In contrast to LVEF and conventional pulsed mitral Doppler flow parameters used in the CAV classification, GLS relates to the presence and degree of CAV. The present results suggest GLS as a new method to be included in the monitoring of graft function in relation to CAV.
心脏移植(HTx)受者的冠状动脉移植血管病变(CAV)的特征是心外膜和心肌内冠状动脉弥漫性受累。尽管存在明显的CAV且预期心肌功能会受到影响,但左心室射血分数(LVEF)通常在正常范围内,这表明需要更复杂的非侵入性方法来检测由CAV引起的心肌功能受损。整体纵向应变(GLS)是一种新的超声心动图测量收缩期心肌变形的方法。本研究的目的是评估二维斑点追踪超声心动图测量的GLS与HTx患者CAV之间的关系。
本研究纳入了178例HTx患者和20名年龄匹配的健康个体。所有患者均接受了全面的超声心动图评估和评估CAV的冠状动脉造影。CAV根据国际心肺移植学会分类(CAV0 - 3)进行分类。
38.8%的患者出现CAV。

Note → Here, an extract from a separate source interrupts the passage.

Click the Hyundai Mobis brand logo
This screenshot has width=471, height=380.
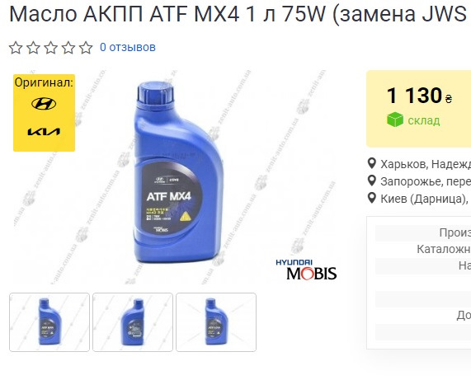click(x=306, y=270)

与对照组(-20.6%±1.4%)相比,根据CAV程度,GLS显著降低(CAV0,-16.7%±2.4%;CAV1,-15.2%±2.9%;CAV2 - 3,-14.0%±3.8%;对照组,-20.6%±1.4%;p趋势<0.0001)。此外,我们发现收缩期二尖瓣环峰值速度(p趋势 = 0.0040)、组织追踪值(p趋势 = 0.0002)和LVEF根据CAV分级降低(CAV0,65.3%±5.4%;CAV2 - 3,56.9%±11.7%;p趋势<0.0001)。与对照组相比,HTx人群表现出明显的限制性生理学特征,但CAV分级与传统舒张参数如E/A比值(p趋势 = 0.38)或E减速时间(p趋势 = 0.14)之间未发现显著相关性。
与用于CAV分类的LVEF和传统脉冲二尖瓣多普勒血流参数不同,GLS与CAV的存在和程度相关。目前的结果表明GLS可作为一种新的方法纳入与CAV相关的移植功能监测中。